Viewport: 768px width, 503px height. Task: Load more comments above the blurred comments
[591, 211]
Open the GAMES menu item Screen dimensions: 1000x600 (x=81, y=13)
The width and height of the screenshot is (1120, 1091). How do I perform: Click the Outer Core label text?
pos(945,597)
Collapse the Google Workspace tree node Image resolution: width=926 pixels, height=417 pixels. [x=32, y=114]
* * *
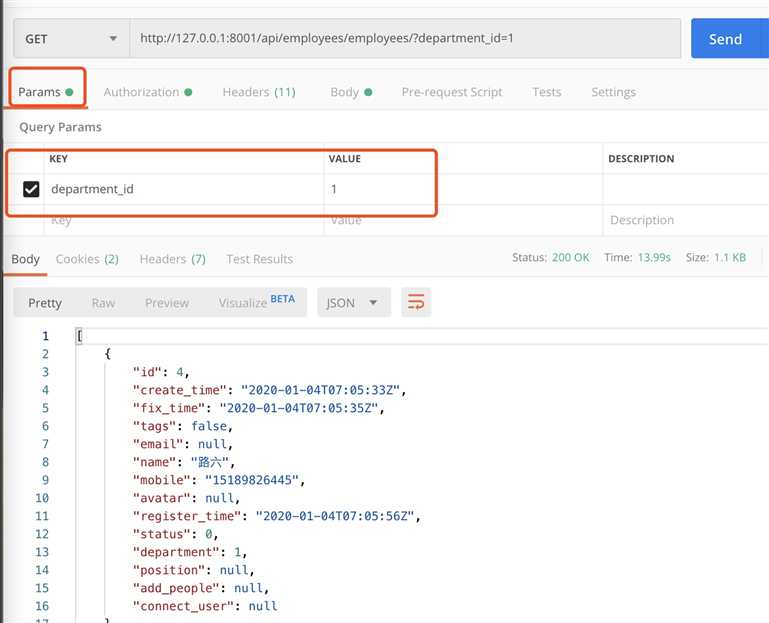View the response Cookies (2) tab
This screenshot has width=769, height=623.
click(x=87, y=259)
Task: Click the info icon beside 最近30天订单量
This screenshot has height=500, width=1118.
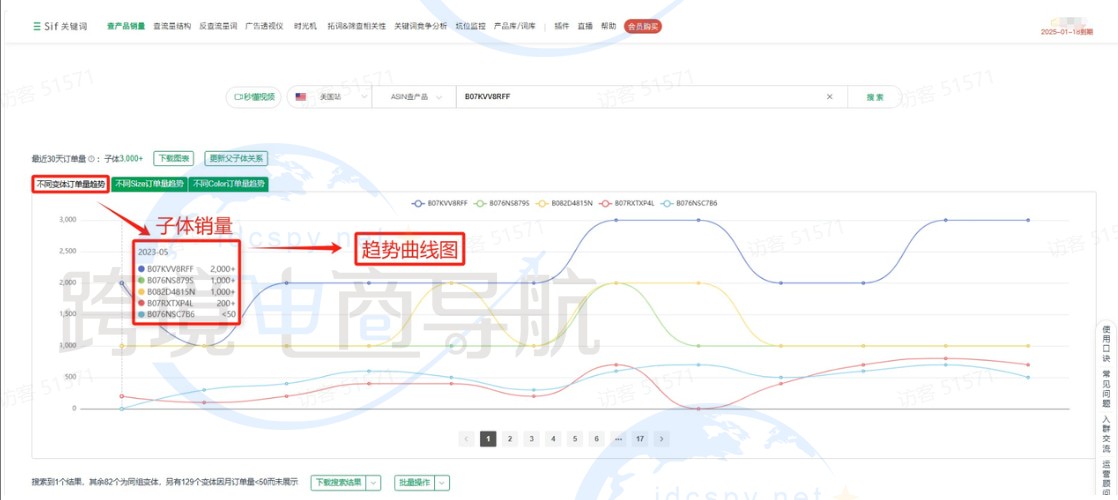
* * *
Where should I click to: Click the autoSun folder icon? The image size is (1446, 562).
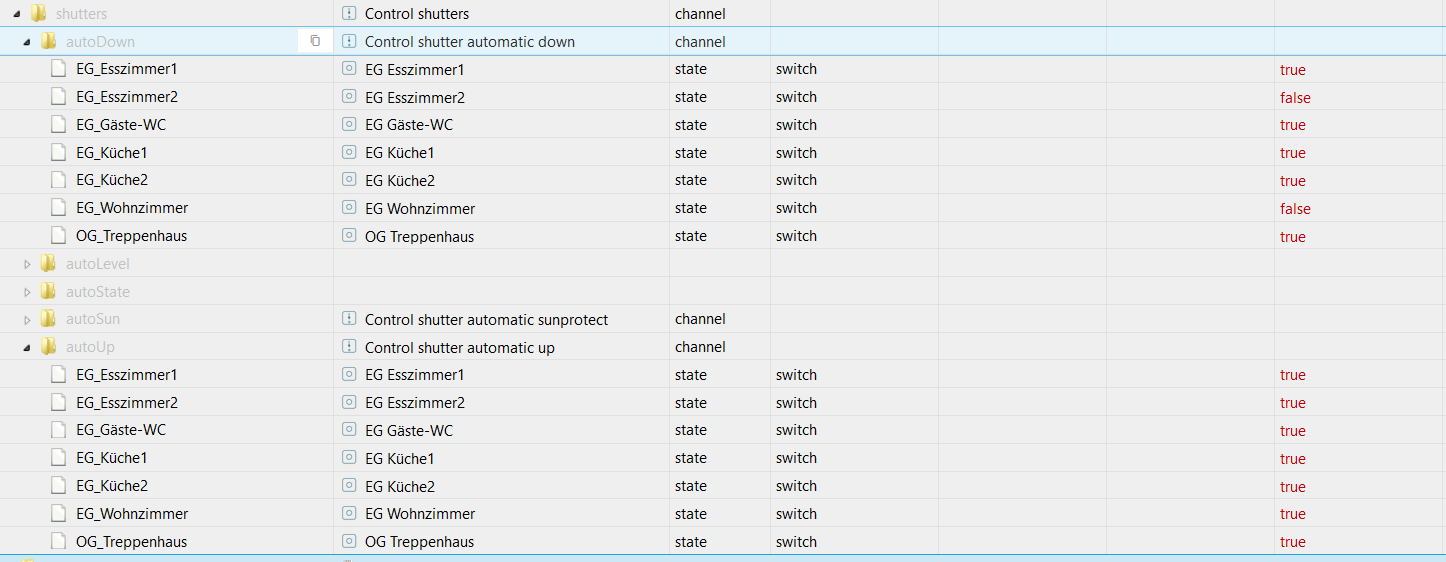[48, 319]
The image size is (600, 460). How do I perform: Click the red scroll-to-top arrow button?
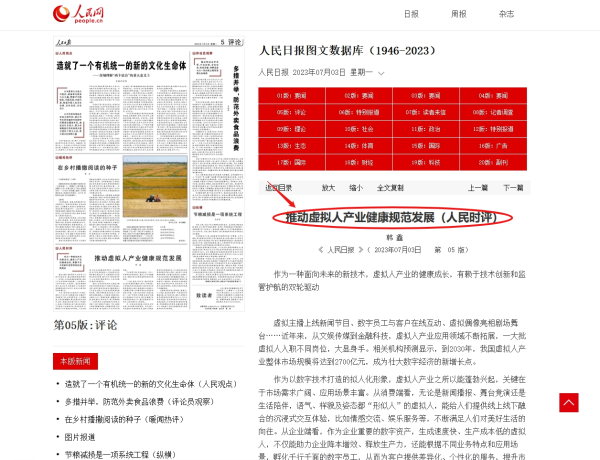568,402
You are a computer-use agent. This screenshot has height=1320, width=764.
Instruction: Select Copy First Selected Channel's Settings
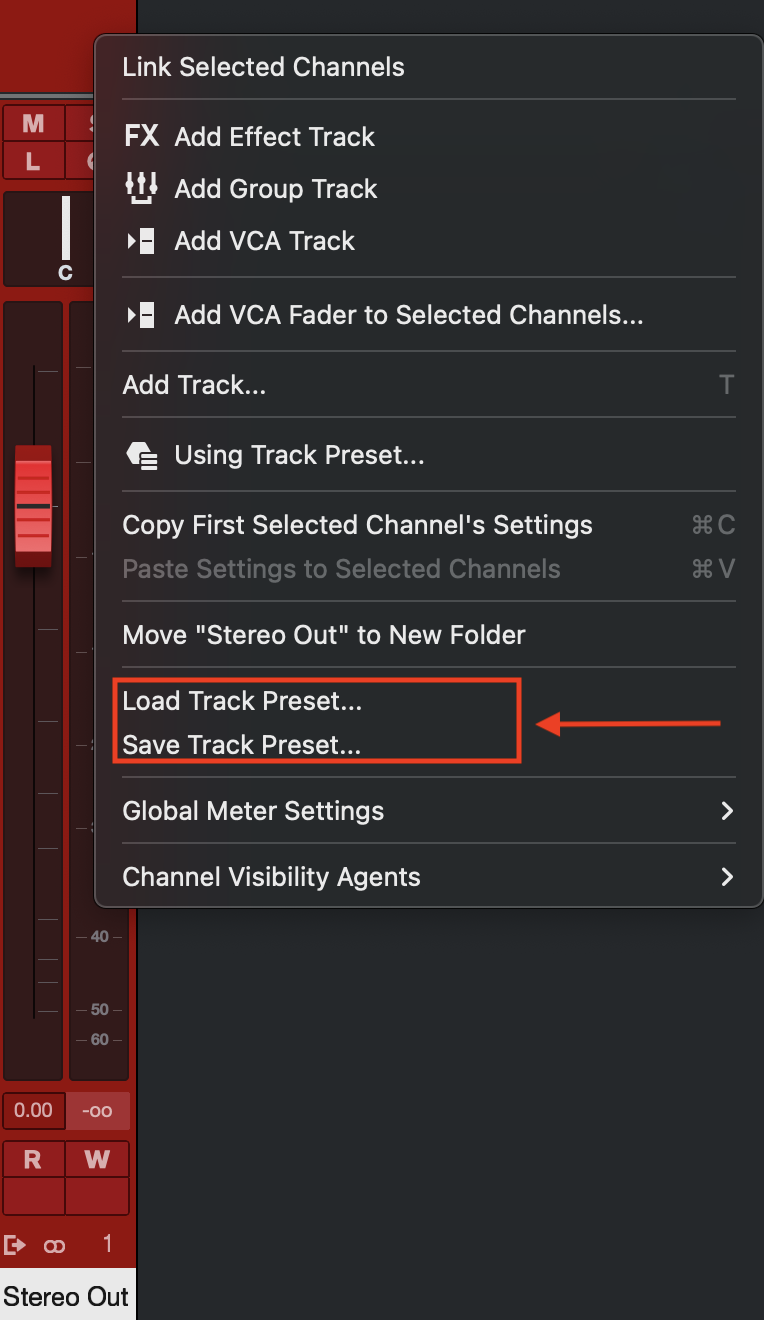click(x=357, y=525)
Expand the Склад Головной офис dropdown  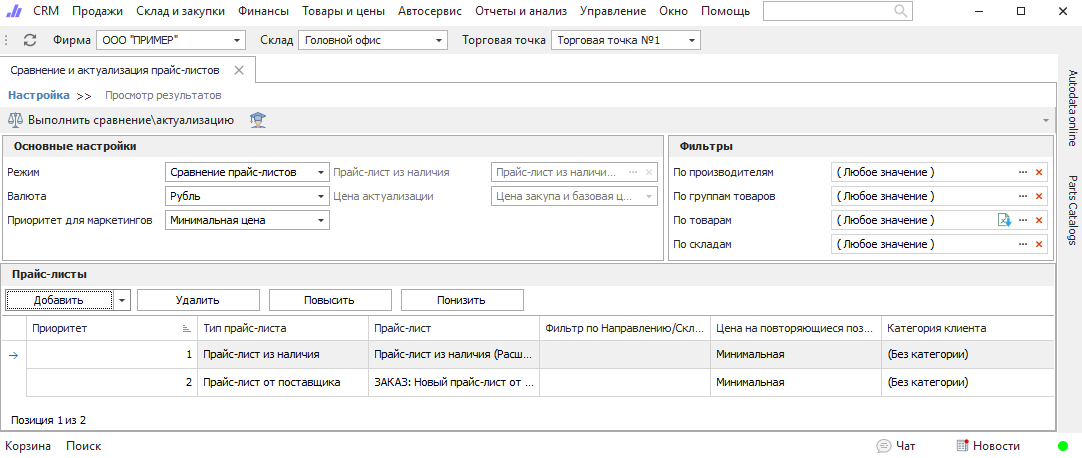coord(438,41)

EXERCISE DIRECTIONS -
Go to the line in the material above that contains "Open the GAMES" and copy exactly from there through the line that contains "Collapse the Google", stopping after it.

TASK SOLUTION -
Open the GAMES menu item Screen dimensions: 1000x600 (x=81, y=13)
The width and height of the screenshot is (1120, 1091). How do I perform: Click the Outer Core label text?
pos(945,597)
Collapse the Google Workspace tree node Image resolution: width=926 pixels, height=417 pixels. [x=32, y=114]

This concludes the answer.